On grelotte dans l'Eglise

Ce dernier mois de février fut celui du gel du Lac de Joux. Oh, pas grand chose… seuls quelques jours arboraient le drapeau vert autorisant le piéton à déambuler sur la surface figée. On est plus dans les années soixante où l’on s’y pouvait aventurer en voiture en un joyeux ballet de glissades, avec les enfants sur des luges arrimées au pare-choc. Ah! Les glaces d’antan!

Le réchauffement climatique paraît épargner l’Eglise catholique qui grelotte dans les glaces et se livre à des glissades bien scabreuses. Elle a vocation à nous mener vers les cimes et la voilà ébranlée  en-dessous de la ceinture. Pédophilie, esclavage sexuel des (trop) bonnes soeurs, amalgame mystico-sexo justifiant les pratiques les plus perverses, il semble bien que les Cathos aient mal à leurs hormones. Vieille affaire pourtant.

On savait tout cela pour quelques internats catholiques. Cela fait vingt ans au moins qu’on en parle. On savait les grilles des confessionnaux assez larges pour laisser passer des mains baladeuses. Et c’est pour cela qu’on a supprimé les confessionnaux, lorsqu’on voulait faire passer davantage que des mains en rut. On savait tout cela et l’on s’en scandalisait, se consolant que ces crimes se déroulassent ailleurs, bien loin de nos propres clochers. Et l’on tombe des nues en lisant dans la presse le nom de tel prêtre qu’on a connu, dont on a lu les livres édifiants ou que l’on a côtoyé sans se douter de rien. Et d’apprendre récemment que des mégères supérieures d’ordres religieux prostituent à des prêtres leurs novices contre espèces sonnantes et trébuchantes… les faisant avorter lorsque que les malheureuses, qui se voyaient en saintes, se retrouvent enceintes.

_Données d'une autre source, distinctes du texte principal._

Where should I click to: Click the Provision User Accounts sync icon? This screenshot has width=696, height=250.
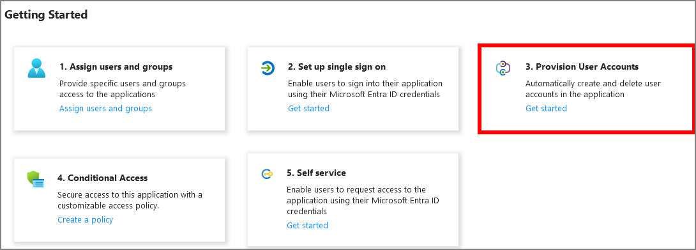[503, 68]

Et les autorités de l’Eglise? Tous les trois ou quatre ans, on déclare avoir… enfin… pris la mesure du « problème », on récite des messes de réparation, on dit qu’on va sévir… On pond des papiers de corbeau qui, « honteux et confus, jura, mais un peu tard, qu’on ne l’y prendrait plus. » Le pape, tout récemment, a reçu - dans la plus courageuse discrétion – deux victimes de prêtres ayant sévi à l’Université de Fribourg, pendant qu’ils fondaient des communautés nouvelles pour mourir ensuite en prétendue odeur de sainteté. Evoquant la pédophilie, François avait fustigé Satan, lequel, comme le bon Dieu, a souvent bon dos. Une manière d’externaliser les charges!

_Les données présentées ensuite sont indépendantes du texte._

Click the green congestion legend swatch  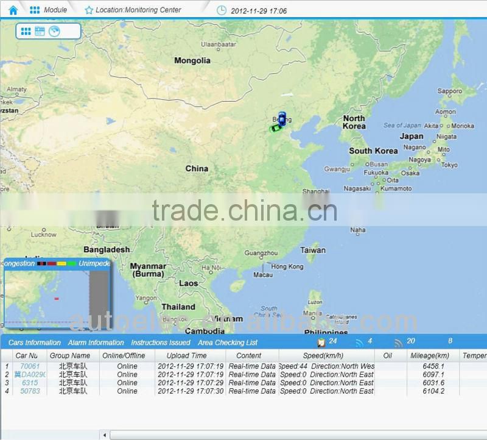71,264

Sufficit! dirai-je en idiome vatican. Il est temps de rompre la glace et d’en revenir aux supplices délicieux de l’Evangile qui propose de lier les pieds des fauteurs de scandales d’une meule massive et de les précipiter… par exemple dans les eaux du Lac de Joux.

Bien sûr, les scandales sexuels ne sont pas l’apanage de l’Eglise. Ils sont partout… et en particulier dans les familles « comme il faut » puisque la majorité des abus sont commis par des proches. Mais lorsqu’on est un guide de sainteté, lorsqu’on appartient à une Eglise dont la doctrine exalte le respect et la pureté, on n’a - Dieu me pardonne – aucun droit au pardon.

Pouvoirs exorbitants du sacerdoce, séduction du sacré, silences délétères, compromissions mafieuses…sufficit! Au nom du respect des enfants et des femmes toujours victimes. Au nom aussi de tous les prêtres en véritable quête de sainteté et dont la fidélité dans les frimas de ce temps confine à l’héroïsme.